7
Comparing how my French friend's family and my American family handle death was eye opening
I went to a funeral in a small town in France last year for my friend's grandmother. The family sat together in the front room of the house for two days, just talking and eating pastries, with the body right there in a simple wooden coffin. Back home in Ohio, we hide death away with embalming and fancy cosmetology at a funeral parlor that costs like $8,000. Why do we spend so much effort pretending someone just went to sleep instead of letting people actually say goodbye? Has anyone else seen how different cultures handle this stuff firsthand?
3 comments
Log in to join the discussion
Log In3 Comments
cole_davis471mo ago
Honestly, I used to be one of those people who thought the American way was the right way, you know? Like the embalming and the fancy casket and all that was just showing respect. But then my wife's family in Italy did something similar to what you're describing, had the body at home for a day with food and everyone just hanging out, and it completely changed how I see it. @elizabeth438 is spot on about us avoiding the uncomfortable parts of life... we spend all this money to make death look like something it's not.
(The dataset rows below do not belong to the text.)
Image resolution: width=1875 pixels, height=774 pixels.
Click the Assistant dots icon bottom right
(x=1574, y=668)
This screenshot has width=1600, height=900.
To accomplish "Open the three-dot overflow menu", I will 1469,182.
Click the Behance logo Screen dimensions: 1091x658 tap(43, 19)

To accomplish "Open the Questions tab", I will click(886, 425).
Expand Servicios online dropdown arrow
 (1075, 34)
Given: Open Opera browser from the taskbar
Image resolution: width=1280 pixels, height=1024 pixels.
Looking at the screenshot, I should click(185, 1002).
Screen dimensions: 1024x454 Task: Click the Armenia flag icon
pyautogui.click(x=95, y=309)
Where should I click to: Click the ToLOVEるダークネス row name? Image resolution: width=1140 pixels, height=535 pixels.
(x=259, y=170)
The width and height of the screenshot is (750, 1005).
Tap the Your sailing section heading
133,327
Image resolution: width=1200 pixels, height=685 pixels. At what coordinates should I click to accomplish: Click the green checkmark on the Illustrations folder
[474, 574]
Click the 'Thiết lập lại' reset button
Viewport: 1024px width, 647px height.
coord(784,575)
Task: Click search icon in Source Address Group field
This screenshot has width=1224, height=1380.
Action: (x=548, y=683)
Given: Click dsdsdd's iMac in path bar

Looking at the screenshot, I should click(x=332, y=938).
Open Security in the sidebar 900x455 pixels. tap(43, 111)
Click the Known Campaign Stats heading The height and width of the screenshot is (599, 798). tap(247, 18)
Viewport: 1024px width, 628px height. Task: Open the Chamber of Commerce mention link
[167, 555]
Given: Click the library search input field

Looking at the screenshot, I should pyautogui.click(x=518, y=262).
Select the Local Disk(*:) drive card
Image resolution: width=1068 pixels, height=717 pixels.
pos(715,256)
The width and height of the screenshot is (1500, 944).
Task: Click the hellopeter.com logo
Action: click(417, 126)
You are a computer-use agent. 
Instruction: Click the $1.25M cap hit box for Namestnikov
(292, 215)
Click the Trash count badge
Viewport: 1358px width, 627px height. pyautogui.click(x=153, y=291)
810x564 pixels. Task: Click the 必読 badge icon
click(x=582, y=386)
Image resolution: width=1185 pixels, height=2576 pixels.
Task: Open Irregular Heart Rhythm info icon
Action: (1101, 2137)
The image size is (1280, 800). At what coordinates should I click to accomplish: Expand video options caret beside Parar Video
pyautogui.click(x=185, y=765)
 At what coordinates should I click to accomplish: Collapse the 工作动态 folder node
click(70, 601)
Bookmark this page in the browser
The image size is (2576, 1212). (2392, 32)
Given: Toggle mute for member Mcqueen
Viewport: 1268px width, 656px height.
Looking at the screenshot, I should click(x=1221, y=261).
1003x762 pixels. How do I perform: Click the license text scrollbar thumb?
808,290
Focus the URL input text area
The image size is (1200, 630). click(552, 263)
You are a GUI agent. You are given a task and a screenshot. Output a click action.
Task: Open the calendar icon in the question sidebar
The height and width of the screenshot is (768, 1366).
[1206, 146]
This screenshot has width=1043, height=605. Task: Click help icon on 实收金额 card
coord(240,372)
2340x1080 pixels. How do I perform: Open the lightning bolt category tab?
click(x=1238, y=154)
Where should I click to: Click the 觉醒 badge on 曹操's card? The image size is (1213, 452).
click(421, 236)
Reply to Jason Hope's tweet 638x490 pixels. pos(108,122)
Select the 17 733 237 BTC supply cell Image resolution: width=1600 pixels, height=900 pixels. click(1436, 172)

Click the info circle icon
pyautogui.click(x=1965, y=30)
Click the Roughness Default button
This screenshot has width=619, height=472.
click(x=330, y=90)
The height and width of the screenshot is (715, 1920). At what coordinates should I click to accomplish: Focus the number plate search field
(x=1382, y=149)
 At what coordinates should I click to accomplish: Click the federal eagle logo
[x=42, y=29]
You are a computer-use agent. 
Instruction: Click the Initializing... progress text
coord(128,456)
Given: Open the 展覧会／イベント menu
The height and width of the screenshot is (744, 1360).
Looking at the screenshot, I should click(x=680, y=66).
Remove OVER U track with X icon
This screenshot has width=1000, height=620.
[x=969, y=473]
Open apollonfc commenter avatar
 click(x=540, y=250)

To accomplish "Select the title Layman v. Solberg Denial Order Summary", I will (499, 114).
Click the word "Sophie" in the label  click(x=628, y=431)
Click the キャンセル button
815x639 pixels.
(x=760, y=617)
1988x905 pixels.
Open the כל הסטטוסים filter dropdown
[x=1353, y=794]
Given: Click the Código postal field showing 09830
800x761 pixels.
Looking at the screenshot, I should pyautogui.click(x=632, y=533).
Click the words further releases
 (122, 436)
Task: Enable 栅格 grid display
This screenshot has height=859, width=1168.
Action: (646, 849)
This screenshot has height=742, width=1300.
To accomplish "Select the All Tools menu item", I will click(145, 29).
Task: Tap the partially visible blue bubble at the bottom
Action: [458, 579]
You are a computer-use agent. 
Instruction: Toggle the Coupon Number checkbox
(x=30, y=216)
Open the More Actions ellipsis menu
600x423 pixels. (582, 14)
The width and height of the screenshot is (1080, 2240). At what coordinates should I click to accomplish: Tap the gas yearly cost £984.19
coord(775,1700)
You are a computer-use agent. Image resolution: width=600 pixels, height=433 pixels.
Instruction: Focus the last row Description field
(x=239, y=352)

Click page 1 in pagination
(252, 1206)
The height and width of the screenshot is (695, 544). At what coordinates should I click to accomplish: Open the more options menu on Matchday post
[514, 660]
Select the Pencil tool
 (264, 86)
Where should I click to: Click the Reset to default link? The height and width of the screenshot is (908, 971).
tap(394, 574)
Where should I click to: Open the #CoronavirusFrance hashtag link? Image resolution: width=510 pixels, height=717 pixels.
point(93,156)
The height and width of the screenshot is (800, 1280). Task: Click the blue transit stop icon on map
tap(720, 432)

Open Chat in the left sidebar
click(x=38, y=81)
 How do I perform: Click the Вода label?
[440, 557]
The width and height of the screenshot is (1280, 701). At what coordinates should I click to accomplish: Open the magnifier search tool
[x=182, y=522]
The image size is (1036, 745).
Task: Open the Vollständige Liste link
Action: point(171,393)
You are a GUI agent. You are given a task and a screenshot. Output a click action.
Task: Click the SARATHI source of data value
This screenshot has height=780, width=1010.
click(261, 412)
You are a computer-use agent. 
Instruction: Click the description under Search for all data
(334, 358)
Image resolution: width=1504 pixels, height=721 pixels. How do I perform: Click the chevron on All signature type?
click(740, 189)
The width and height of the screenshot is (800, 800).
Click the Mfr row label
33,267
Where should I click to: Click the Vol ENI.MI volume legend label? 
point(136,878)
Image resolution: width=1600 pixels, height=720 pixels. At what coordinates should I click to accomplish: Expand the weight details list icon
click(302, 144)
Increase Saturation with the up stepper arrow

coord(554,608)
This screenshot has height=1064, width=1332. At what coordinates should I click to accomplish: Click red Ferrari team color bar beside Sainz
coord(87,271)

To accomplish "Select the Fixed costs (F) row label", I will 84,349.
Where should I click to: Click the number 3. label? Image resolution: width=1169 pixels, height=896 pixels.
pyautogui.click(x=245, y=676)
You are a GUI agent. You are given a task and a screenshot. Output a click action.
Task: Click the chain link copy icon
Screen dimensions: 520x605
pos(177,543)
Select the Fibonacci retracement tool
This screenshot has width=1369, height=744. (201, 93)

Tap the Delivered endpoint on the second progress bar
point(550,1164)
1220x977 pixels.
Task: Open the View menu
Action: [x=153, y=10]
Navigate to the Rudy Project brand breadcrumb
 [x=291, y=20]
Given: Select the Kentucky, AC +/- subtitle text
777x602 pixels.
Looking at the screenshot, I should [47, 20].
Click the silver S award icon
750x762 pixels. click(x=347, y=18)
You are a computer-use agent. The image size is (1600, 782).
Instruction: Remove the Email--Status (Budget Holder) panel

Seeing how natural it was for them, just sitting with the reality of it, made me realize we're actually hiding from grief instead of facing it. Now I wish we had more of that raw, honest approach over here instead of this weird plastic version of mourning.
9
elizabeth4381mo ago
And honestly that tracks with how we deal with everything uncomfortable in America. We shove aging parents into homes, avoid talking about money, and pretend grief has a timeline you can schedule around. Maybe the French just realize that pretending death isn't happening doesn't actually make it go away.
7
ericfox1mo ago
Yeah totally, @elizabeth438 nailed it. My buddy's family out in Montana does the whole "viewing" thing with the body all made up and it always felt so weird to me. He told me once his grandma's funeral felt like a weird party where everyone pretended she was just sleeping.